§ Requirements
a) In the forum thread on work and commuting vehicles, what kind of truck does the first post warn against buying unless one will never do more than shovel and snowblow drives part time?
b) Extend the forum thread on work and commuting vehicles, picking up from the point at which it stops.

Take your time in selecting an older car, don't get one that some high school kid has modded and beat on, find one that is stock and looks reasonably clean. Get it checked out by your mechanic and you should be fine.. Obviously my advice is not for everyone and a stock car that looks clean could keel over in a week. But i have been on this vehicle "roller coaster" going between old trucks and new trucks, diesel to gas and back again, smaller truck to older car for commuting. Unless you are positive you will never do more than shovel and snowblow drives part time, DO NOT buy a compact truck. Trying to find a singular vehicle to fit both ideal business and ideal personal needs is a lost cause in most cases. Its not the 10mpg vs 17mpg that kills you, its the constant buying and selling of vehicles tp fit your current (short term) needs that kills you financially in the long run. 
Again, this is only my opinion based on past experience, best of luck with your decision.


----------



## Triple L (Nov 1, 2005)

By the time u buy the second vehicle and put fuel and insurance in it how much are u really further ahead??? Honestly? Just drive your truck and don't worry about it! I'm sure you got a much better use for 3-7K right now then having it tied up in a second vehicle that's only gonna cost u dollars to save a few pennies... And then, what if something brakes on the car? Now u gotta fix it or put tires or brakes into it...


----------



## TDS Landscaping (Sep 19, 2010)

Extracted records:
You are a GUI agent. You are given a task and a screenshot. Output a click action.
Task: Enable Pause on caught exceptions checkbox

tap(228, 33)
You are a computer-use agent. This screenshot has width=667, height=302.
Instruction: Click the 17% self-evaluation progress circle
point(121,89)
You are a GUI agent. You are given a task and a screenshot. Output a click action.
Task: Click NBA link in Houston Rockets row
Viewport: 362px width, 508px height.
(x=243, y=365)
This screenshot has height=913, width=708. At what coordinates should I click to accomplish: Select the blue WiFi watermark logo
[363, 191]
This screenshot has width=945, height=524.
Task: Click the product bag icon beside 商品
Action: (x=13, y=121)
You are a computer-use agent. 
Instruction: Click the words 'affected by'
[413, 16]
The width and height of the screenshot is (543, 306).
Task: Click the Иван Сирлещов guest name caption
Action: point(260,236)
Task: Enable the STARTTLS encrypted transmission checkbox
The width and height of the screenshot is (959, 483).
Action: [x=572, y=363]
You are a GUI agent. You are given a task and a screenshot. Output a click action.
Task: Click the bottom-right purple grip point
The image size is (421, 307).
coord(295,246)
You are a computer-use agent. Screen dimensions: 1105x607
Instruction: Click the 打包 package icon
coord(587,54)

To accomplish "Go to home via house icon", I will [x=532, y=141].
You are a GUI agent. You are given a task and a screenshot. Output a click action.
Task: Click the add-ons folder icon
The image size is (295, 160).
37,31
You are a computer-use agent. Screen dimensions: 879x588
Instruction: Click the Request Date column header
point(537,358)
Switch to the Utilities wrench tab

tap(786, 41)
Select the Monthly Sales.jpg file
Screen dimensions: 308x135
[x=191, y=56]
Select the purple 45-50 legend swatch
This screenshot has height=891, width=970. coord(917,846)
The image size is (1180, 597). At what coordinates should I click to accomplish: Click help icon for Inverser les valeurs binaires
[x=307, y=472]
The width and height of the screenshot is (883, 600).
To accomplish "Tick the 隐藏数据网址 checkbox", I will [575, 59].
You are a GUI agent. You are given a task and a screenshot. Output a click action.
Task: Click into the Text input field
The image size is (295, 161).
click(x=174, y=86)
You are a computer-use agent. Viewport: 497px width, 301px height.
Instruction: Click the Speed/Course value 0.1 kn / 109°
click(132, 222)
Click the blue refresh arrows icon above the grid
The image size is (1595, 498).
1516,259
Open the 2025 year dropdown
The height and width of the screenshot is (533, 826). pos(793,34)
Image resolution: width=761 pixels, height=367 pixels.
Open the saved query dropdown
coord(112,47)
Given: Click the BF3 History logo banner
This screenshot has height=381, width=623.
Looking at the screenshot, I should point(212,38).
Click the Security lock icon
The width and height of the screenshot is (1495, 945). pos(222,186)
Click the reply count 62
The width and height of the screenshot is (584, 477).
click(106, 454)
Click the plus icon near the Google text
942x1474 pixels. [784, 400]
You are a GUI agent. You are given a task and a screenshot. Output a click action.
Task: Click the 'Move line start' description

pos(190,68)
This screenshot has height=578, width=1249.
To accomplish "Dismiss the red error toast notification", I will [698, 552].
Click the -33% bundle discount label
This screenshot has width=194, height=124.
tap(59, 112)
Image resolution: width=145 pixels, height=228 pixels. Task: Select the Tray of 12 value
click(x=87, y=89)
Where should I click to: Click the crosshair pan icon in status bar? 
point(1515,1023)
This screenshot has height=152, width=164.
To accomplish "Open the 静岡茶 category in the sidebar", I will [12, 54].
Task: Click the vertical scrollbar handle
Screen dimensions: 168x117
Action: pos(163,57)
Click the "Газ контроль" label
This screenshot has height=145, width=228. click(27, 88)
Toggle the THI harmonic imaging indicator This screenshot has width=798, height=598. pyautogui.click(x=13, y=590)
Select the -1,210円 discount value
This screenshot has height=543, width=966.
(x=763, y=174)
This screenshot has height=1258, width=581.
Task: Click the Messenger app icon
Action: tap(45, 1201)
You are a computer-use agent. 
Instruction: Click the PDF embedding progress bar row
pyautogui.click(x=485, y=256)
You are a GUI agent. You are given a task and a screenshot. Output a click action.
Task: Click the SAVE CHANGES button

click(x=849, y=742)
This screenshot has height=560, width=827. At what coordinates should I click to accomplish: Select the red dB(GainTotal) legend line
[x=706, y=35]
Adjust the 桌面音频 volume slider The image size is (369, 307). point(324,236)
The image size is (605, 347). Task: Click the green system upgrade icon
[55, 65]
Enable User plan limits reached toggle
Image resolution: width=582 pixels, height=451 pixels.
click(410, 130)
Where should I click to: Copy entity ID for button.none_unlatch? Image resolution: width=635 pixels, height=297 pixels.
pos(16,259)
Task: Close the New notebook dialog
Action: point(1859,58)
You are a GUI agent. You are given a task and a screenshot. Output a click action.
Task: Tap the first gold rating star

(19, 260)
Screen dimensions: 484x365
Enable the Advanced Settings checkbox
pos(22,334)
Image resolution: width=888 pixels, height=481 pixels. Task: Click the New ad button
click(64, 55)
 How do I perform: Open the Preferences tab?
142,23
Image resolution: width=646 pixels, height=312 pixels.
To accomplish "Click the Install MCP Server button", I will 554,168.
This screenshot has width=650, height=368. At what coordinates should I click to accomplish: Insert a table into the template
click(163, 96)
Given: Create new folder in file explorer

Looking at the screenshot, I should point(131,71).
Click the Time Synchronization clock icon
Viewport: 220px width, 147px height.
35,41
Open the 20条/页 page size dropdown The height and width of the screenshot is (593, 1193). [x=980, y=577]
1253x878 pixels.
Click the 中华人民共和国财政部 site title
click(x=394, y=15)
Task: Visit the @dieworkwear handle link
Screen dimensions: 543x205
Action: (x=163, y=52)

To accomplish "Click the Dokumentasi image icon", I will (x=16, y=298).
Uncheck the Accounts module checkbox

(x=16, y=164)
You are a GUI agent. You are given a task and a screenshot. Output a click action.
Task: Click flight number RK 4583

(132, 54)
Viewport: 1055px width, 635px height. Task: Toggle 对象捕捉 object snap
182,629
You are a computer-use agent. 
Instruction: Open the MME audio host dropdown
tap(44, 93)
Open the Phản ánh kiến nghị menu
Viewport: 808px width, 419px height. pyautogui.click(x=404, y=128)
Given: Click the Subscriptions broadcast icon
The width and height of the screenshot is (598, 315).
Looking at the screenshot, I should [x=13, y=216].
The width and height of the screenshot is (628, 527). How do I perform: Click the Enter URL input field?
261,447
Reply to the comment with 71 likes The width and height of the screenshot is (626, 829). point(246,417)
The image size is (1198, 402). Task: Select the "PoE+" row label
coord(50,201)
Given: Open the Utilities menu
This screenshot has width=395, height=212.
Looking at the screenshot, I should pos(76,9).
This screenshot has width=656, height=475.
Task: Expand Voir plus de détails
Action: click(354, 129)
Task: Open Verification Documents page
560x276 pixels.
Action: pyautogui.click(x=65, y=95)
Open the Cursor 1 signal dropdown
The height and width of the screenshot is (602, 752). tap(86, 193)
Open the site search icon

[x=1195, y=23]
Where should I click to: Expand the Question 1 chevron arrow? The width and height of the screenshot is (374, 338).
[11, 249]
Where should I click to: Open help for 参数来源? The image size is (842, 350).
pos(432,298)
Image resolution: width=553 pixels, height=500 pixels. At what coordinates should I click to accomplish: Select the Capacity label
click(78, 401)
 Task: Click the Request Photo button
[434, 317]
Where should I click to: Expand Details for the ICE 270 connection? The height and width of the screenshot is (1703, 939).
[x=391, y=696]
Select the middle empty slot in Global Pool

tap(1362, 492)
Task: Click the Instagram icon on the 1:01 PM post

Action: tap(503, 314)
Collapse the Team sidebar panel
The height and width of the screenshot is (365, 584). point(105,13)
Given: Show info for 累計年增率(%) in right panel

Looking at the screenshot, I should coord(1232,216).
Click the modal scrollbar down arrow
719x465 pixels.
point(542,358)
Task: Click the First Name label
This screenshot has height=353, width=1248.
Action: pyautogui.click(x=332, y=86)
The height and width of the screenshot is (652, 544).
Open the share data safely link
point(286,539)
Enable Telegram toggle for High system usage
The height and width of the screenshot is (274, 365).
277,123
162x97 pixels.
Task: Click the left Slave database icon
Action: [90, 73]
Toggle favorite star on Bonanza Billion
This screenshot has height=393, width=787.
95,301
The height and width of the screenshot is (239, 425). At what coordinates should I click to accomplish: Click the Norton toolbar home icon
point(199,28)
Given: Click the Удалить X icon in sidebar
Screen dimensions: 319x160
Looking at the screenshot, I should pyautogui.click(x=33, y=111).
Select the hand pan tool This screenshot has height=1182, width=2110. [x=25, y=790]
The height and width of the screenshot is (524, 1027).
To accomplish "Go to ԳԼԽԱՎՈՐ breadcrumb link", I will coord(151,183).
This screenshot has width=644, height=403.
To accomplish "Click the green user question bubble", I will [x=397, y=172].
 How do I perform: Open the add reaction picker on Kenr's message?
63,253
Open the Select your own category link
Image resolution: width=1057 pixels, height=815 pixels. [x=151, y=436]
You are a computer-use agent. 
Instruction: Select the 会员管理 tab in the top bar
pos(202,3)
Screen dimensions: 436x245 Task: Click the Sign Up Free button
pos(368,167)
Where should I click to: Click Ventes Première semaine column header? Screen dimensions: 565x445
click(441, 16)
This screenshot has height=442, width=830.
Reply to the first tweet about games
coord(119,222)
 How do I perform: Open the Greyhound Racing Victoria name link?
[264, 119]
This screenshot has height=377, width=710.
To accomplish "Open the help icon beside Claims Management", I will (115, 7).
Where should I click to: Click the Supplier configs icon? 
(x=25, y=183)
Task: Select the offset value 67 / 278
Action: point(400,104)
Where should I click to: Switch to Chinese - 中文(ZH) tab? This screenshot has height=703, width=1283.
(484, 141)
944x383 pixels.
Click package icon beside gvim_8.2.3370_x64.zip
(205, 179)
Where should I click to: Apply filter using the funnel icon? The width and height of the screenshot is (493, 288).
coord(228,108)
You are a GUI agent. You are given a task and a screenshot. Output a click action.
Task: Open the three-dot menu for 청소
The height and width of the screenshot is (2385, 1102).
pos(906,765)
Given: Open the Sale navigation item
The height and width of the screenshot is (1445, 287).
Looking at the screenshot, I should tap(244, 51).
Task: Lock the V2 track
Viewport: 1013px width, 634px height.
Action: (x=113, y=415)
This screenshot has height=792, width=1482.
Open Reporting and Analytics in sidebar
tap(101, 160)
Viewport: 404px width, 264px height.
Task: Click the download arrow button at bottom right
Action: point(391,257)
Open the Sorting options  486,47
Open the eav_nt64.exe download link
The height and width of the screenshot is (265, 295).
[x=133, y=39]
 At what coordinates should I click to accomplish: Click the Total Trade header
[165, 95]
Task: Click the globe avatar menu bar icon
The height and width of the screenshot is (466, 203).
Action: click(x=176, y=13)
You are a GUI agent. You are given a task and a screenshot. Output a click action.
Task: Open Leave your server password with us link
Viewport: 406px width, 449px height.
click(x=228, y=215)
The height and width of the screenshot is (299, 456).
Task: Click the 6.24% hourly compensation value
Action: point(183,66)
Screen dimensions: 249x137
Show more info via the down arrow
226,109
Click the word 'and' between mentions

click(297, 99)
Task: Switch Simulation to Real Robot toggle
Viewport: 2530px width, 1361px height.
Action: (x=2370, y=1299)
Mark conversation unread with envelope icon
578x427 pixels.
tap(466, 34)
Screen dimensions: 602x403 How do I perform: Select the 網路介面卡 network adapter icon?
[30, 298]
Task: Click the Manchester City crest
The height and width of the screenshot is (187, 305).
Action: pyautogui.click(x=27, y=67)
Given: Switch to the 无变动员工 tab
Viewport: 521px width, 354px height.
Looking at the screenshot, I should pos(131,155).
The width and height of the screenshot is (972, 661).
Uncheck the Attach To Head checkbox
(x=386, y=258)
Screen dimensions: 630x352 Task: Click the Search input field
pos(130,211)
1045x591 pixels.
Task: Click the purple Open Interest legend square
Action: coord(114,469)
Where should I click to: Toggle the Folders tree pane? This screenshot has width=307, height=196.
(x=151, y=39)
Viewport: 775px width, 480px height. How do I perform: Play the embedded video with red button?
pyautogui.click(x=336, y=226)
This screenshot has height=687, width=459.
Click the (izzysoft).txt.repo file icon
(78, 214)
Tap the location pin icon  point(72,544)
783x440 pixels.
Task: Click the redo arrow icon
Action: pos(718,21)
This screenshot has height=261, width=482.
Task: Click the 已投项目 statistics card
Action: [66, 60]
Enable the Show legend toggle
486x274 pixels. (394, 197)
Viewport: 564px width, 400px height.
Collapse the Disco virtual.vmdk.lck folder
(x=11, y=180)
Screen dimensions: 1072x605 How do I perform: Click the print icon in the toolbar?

§ Expected responses
a) A compact truck.

b)
Triple L;1259872 said:


> By the time u buy the second vehicle and put fuel and insurance in it how much are u really further ahead??? Honestly? Just drive your truck and don't worry about it! I'm sure you got a much better use for 3-7K right now then having it tied up in a second vehicle that's only gonna cost u dollars to save a few pennies... And then, what if something brakes on the car? Now u gotta fix it or put tires or brakes into it...


This would be the 2nd best option, in my opinion.. If you can triple fuel mileage, from 10 to 30 (some of the cars is listed get closer to 40mpg), driving an average of 200 miles per week, at $3 per gallon (low now, but good 3yr average). That would be a monthly savings of $110 a month, even factoring in about $25 a month for insurance. The potential extra maintenance costs of the car would be more than canceled out on maintenance costs saved by the extra commuting miles on the 2500hd. In my experience the upkeep and maintenance cost per mile (not including fuel) to run a compact car is much lower than a 2500hd. (i have owned more than one of these, both gas and diesel, and currently own an 02 duramax) Just in tire wear alone, will save you a bunch. ($700 to $1000 for a set of new tires for the 2500hd, compared to $300 to $500 for a compact) Brakes, starters, fuel pumps, water pumps, etc.. all will be 2-3 times the cost on the 2500. 
If you are looking for a 1 year solution, stick with what you have, just suck it up and pay for the gas. If you are looking 2+ years out, the compact will pay. 
Again, just my opinion


----------



## NEWFINISH (Mar 23, 2009)

My old lady is saying the same thing you guys are saying about the situation. The difference in what I think will be saved wont work out down the line. I was ready to pull the trigger before I made this thread, now have slowed down to think further. I had started looking at different trucks and planning on which one i would buy and all that. Tahnks again for the insight.


----------



## hydro_37 (Sep 10, 2006)

you better do whatever the wife tells you to do

"if momma aint happy...then NO one is gonna be happy...........lmao


----------



## Triple L (Nov 1, 2005)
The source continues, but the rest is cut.